====== 課題文 ======
歴史学や歴史学者がどうとかと言うのは、そこに問題があるのではなく、政治(政治家)を含めて日本では過去の(負の)歴史をないがしろにしたりいい加減にしたりしがちなのが大きいのではないか

 歴史学憲法学と考古学は、極左による。歴史学極左の分野で、歴史学者たちは極左集団だ。憲法学者や考古学者たちもまたそうだ。テレビ番組の出演者はそう言っていた。

 歴史学極左の分野で、歴史学者たちは極左集団だから、歴史学者が町を歩いていたらうしろから蹴りを入れといてもよいくらいだ。テレビ番組の出演者はそうも言っている。

 歴史学者が町を歩いていたら、うしろから蹴りを入れてもよいくらいだというのは、いったいどういうことだろうか。かりにうしろから蹴りを入れたからといっていったいどうなるというのだろうか。うしろから蹴りを入れられるいわれは何なのかは定かではない。してよいことでもない。

 感情的になって、うしろから蹴りを入れたところで、まともな話し合いができるものではない。歴史学極左だとか、歴史学者たちは極左集団だとかというのは、その極左という言い方が歴史的な虚偽意識(イデオロギー)によるものだ。そうした虚偽意識の言い方を用いていては、まともな話し合いは成り立ちづらい。

 はっきりとした根拠を示さずに、歴史学憲法学や考古学を、極左の集団だというふうにしたて上げることは、適したことだとは言えそうにない。これはたんに、はっきりとした根拠もなく、歴史学などについてを極左だと言うことで、そう言っている人の主観の見なし方が反映しているのにすぎない。

 極左などという言い方の歴史の虚偽意識を用いたり、陰謀理論を用いたりすると、感情的になりやすくなることで、まともな落ちついた話し合いをすることが難しくなる。はじめにもっている認知のゆがみが大きいと、偏った見なし方におちいる。
======
課題文の中で、極左の分野だと言われている学問をすべて挙げてください。
====== データの抜き出し ======
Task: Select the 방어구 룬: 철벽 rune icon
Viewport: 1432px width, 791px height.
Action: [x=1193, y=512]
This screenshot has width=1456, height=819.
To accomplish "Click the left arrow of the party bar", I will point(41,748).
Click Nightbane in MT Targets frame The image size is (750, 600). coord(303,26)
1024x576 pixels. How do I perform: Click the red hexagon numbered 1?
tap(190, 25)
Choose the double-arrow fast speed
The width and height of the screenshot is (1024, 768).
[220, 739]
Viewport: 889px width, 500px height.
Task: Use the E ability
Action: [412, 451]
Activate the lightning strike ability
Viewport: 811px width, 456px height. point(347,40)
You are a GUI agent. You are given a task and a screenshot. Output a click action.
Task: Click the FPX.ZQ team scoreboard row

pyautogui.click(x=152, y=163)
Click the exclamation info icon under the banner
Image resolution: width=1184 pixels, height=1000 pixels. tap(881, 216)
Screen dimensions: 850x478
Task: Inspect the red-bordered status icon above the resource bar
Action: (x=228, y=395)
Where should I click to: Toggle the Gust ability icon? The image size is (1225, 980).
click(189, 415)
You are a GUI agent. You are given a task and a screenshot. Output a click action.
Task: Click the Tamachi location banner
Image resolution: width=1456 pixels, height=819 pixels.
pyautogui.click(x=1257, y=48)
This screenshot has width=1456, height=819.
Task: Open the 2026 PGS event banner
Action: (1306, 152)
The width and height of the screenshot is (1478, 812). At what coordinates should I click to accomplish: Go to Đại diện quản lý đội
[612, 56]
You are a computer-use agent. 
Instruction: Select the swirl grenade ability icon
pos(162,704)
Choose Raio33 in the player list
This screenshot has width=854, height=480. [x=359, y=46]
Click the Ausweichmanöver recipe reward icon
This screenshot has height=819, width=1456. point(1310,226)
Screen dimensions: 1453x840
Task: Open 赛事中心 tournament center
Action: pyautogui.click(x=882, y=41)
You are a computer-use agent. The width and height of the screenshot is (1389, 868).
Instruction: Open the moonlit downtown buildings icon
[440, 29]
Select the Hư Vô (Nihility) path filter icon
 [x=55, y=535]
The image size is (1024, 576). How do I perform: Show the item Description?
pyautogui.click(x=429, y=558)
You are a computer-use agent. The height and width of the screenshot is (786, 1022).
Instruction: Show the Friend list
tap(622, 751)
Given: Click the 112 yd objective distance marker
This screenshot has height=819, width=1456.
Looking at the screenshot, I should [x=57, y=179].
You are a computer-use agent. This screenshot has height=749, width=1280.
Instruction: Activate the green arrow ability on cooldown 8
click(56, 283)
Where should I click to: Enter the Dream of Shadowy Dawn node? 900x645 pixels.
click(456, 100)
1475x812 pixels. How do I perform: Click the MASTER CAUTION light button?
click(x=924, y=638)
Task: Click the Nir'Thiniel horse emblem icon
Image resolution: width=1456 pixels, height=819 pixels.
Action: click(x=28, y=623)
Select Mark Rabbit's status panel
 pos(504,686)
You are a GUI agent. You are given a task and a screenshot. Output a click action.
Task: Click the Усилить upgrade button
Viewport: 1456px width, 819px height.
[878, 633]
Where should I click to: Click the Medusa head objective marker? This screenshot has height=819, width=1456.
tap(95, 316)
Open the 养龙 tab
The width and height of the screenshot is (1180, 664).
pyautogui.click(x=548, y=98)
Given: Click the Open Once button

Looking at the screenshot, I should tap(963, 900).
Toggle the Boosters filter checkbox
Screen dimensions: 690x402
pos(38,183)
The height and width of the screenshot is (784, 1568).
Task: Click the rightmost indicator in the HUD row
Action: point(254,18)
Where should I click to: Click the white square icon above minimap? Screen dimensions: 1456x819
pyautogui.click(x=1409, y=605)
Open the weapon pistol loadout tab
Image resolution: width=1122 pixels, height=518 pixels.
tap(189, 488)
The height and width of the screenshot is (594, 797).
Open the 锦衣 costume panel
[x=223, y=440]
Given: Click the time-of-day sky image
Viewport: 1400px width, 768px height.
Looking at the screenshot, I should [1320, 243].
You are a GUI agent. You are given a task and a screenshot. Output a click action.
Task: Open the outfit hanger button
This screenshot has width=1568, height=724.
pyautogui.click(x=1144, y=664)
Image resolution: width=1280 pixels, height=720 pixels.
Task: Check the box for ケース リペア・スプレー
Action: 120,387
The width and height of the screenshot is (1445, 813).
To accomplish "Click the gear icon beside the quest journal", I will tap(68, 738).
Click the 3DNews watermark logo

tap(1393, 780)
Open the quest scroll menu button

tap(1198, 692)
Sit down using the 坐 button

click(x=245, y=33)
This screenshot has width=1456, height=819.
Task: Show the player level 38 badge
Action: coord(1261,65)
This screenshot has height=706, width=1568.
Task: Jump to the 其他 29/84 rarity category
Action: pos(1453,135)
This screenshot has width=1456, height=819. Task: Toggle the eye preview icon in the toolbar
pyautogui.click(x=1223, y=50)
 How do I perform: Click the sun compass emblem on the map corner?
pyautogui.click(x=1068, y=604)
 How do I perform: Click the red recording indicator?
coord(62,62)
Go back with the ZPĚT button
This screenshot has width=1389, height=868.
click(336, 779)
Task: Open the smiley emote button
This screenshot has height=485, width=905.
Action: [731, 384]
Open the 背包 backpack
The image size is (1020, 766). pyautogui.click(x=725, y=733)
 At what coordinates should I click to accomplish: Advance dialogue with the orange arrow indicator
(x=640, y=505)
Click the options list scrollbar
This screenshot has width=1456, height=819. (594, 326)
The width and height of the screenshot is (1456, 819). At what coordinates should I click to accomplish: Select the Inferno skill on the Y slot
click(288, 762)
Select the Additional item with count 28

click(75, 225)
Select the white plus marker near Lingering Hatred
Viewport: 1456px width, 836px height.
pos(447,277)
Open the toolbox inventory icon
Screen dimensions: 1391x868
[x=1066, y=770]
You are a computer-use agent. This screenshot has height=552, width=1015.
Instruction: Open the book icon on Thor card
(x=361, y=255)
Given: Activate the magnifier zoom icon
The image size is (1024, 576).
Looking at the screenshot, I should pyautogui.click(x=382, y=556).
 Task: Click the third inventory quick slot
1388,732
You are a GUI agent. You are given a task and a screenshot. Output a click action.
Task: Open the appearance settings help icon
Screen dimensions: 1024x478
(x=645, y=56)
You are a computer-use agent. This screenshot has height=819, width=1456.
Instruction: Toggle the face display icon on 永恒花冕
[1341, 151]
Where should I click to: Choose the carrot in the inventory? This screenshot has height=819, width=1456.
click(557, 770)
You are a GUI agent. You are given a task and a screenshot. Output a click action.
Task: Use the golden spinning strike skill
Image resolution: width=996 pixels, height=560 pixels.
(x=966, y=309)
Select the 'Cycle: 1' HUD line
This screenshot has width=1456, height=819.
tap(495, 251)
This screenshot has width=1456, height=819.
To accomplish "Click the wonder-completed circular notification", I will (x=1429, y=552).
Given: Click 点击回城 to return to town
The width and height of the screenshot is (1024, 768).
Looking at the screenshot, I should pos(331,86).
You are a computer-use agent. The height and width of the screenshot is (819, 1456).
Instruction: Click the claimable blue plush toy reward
======
◆ 問題の答え ◆
歴史学、憲法学、考古学